▶ [EXERCISE DESCRIPTION]: Update the records starting with the line containing "Click the lock screen icon in top bar" and going on through the line containing "pyautogui.click(x=1221, y=24)": replace "top bar" with "menu bar" and leave everything else unchanged. Give back only those lines, without the pictures.

▶ [DATA TO USE]:
__________

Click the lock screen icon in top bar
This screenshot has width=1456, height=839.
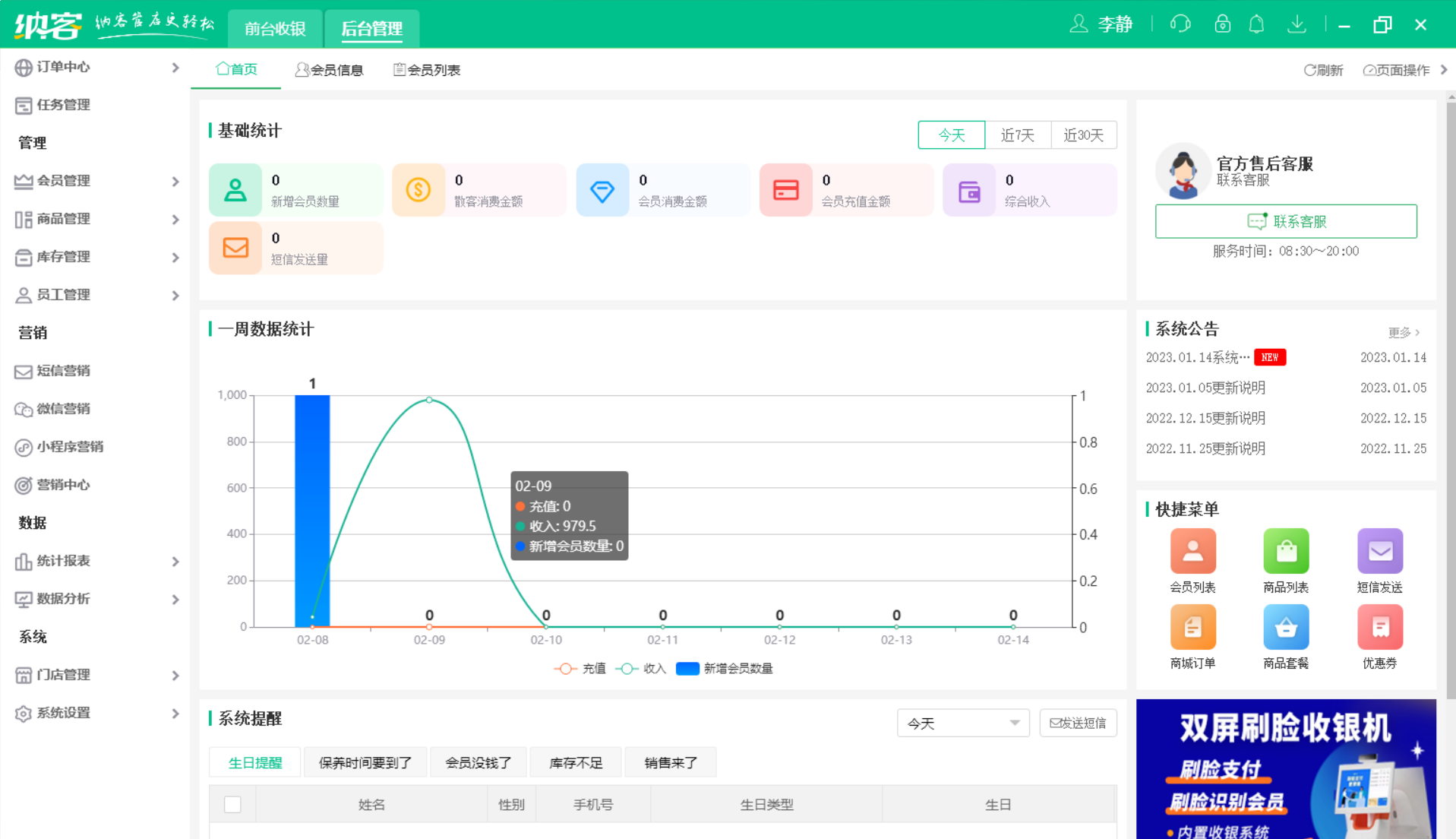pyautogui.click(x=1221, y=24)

__________

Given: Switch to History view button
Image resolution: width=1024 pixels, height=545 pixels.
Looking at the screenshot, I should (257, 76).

__________

▶ [SOLVED EXERCISE]:
Click the lock screen icon in menu bar
This screenshot has width=1456, height=839.
pyautogui.click(x=1221, y=24)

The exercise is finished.